The Park Service certainly runs a tight ship as we were directed to a lot at the base of Devils Tower to unhitch our trailer such that we could easily park closer to the trailhead. Unfortunately just as we set out to hike, the rain returned. We were hiding from the deluge under a rock outcrop in the sizable boulder field that skirts the tower when we heard a scream from up the trail. I peered out and saw a person crumpled on the path. Ran to her, helped her up, and saw that blood was pouring down her face. She had been running down the slick path (slicker because it was paved) to escape the rain and took a nasty spill. I dumped her water bottle over her face to clear the blood just as her husband arrived. They proceeded down, arm-in-arm. A short time later we heard ambulance sirens in the distance. Stitches required for certain, but I wouldn’t be surprised if she were concussed. We continued our hike a bit but didn’t complete the whole loop. Completely soaked but amply impressed, our close encounter with Devils Tower was over.

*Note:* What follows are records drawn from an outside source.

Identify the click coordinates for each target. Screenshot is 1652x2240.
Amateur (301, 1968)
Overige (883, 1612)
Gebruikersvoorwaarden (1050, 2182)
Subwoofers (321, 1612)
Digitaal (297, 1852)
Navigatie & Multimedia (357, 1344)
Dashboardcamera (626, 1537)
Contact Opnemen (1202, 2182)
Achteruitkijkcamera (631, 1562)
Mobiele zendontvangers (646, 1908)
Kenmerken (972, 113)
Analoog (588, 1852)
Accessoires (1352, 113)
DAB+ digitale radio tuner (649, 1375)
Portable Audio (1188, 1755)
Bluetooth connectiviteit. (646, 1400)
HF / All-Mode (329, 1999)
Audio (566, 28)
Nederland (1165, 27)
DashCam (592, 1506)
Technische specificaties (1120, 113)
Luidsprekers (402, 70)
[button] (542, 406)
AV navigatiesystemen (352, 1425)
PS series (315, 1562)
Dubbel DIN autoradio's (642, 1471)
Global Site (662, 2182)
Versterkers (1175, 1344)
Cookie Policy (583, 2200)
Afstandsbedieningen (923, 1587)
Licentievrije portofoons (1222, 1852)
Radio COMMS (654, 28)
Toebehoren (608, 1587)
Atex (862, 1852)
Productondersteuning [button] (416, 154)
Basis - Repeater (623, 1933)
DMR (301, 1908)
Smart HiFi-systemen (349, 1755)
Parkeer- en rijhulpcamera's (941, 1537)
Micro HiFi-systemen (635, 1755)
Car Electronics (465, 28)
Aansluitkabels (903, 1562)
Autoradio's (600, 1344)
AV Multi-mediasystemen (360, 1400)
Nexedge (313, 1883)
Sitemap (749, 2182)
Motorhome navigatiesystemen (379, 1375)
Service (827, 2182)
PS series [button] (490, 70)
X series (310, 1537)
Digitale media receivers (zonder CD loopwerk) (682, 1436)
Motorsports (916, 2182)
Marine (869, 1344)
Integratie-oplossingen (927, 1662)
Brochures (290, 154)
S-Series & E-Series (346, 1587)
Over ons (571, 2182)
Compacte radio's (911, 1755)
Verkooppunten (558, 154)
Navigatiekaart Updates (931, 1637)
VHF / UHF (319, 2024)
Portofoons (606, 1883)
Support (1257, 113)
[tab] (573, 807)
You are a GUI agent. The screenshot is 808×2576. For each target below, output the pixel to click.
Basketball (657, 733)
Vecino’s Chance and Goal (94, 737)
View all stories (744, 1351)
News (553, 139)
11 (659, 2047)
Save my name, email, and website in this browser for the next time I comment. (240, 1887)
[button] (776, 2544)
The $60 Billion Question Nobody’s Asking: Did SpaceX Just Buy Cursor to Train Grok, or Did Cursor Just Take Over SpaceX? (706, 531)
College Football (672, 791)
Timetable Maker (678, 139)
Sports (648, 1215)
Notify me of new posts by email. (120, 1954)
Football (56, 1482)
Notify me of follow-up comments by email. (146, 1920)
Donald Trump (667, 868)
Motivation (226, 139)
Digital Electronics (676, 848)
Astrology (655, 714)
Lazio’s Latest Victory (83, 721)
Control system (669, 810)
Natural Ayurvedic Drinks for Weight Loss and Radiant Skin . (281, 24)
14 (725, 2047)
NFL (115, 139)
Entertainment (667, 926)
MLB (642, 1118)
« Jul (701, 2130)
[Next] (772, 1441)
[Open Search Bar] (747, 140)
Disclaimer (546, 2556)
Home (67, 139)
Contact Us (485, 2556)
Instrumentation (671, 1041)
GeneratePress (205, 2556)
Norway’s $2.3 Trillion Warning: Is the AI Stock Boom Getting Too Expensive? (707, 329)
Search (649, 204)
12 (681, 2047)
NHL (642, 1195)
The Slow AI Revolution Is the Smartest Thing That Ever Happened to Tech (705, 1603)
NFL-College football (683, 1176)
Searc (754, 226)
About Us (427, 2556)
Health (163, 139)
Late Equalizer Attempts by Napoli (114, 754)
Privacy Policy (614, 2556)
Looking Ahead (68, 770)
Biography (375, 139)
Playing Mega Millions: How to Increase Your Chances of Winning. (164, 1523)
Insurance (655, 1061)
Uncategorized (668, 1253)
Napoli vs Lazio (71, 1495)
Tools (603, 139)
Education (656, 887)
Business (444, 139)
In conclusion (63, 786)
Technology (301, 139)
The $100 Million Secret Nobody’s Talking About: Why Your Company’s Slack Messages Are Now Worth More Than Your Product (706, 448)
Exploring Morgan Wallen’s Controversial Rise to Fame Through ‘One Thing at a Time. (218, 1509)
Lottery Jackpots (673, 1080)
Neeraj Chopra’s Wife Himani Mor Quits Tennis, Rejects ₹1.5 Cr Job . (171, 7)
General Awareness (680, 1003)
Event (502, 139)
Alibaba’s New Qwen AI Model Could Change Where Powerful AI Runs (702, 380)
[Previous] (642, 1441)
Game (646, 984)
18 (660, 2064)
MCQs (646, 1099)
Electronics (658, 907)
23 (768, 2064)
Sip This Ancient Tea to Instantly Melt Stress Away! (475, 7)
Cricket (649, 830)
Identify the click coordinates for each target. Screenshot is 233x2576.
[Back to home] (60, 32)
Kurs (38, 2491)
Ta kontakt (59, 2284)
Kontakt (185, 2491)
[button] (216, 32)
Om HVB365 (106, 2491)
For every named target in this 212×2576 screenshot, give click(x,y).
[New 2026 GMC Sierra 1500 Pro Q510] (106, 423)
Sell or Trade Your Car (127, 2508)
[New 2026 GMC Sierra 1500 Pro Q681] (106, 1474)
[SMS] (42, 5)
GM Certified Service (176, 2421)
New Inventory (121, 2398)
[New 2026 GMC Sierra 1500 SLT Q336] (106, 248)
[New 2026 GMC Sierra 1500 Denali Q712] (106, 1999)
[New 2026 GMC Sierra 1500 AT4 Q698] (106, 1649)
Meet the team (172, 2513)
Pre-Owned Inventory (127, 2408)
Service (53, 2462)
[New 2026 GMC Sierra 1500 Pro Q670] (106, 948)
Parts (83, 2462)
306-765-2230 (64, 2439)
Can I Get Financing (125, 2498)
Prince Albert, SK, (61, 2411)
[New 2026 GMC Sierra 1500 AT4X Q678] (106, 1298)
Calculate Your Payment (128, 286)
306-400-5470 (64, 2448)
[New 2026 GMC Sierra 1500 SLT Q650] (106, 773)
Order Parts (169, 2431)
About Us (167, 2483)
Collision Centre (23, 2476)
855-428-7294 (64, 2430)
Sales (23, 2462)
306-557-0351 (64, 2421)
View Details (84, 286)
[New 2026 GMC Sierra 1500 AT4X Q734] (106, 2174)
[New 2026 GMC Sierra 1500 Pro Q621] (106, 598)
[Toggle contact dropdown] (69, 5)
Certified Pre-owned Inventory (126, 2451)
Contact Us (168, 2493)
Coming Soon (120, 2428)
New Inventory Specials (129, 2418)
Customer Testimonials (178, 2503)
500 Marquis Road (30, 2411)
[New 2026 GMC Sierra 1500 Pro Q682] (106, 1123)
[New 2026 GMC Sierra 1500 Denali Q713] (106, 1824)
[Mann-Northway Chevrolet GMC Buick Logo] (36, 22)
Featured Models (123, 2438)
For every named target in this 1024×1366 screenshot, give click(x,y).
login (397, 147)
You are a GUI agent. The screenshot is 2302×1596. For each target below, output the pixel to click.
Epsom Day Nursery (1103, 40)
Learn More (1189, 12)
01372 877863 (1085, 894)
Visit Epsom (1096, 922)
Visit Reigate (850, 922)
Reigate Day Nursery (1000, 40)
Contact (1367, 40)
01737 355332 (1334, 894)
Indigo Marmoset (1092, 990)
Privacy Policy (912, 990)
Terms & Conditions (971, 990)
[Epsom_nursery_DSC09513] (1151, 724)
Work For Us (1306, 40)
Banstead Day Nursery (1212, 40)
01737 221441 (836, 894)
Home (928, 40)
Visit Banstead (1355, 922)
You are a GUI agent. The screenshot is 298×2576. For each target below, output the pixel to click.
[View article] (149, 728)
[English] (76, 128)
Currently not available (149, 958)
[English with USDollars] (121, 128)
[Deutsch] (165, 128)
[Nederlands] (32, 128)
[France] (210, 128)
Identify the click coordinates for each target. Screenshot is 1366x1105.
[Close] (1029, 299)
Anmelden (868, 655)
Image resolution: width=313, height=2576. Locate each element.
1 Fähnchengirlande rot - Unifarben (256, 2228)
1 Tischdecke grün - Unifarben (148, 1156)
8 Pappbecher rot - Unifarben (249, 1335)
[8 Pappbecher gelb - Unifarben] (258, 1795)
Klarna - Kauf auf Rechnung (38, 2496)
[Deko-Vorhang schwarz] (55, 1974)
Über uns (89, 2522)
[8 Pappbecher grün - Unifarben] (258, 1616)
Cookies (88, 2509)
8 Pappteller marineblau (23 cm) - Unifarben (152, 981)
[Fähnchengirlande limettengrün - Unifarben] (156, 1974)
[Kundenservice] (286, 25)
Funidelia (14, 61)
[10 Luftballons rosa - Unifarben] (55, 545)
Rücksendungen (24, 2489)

So, about the CB radio I have rigged up. Once my daughter, niece, and I decided to take a roadtrip in the style of my father I knew I needed to get on the citizens band. Given his not-so-secret dream of being a long haul trucker, my dad of course partook of the 1970’s infatuation with CB radios and culture. We had one in the motorhome. My dad’s handle was “Trapper” and I, naturally, was “Little Trapper”. I definitely recall having conversations with truck drivers all along the route. Good fun before the Internet. I purchased a retro model Cobra CB for this trip and let me tell you getting it hooked up was a massive pain in the ass. I had forgotten how finicking analog radio waves can be. Ultimately — with the help of a kind gent at Summit Radio, the only remaining CB-only shop in Denver — I was able to run a cable from the radio out the back of my car, across the hitch, and up the side of the trailer where we mounted a whip antenna. It worked in our tests. Still works, in fact, though we have yet to have a conversation with anyone. Apparently even truckers these days mostly use cell phones and EMS long ago switched to different spectrum. At best we catch snippets of chatting amongst the garble and static. It’s never quite enough to make out what’s being said exactly, just fragments crackling in and out of coherence. But fun nonetheless. Makes me think about why I went through all the hassle to get the radio working in the first place. And I think I know: I’m “listening” for my dad. Not in some paranormal ghost hunter-y way, but as a kind of analog nostalgia for who he was. I squelched the grief long ago and now I just revel in the moments of joy that the full (if intermittent) signal his memory provides.
Pulled into our waypoint campsite tonight again after dark and in pouring rain. Somehow this was a lower moment than last night for our site did not have the proper electrical connection to charge the car. I slopped all around the campsite in the dark, headlamp on, creep factor high — looking for another site I could surreptitiously occupy for the night. Found one and hooked in, but not after inventing some fabulous new swear words. Lesson learned though: sometimes you share hookups with the RV next door. Which shouldn’t be a problem normally, but tonight’s hassle is my punishment for sneaking electrons to charge my car. Worth it.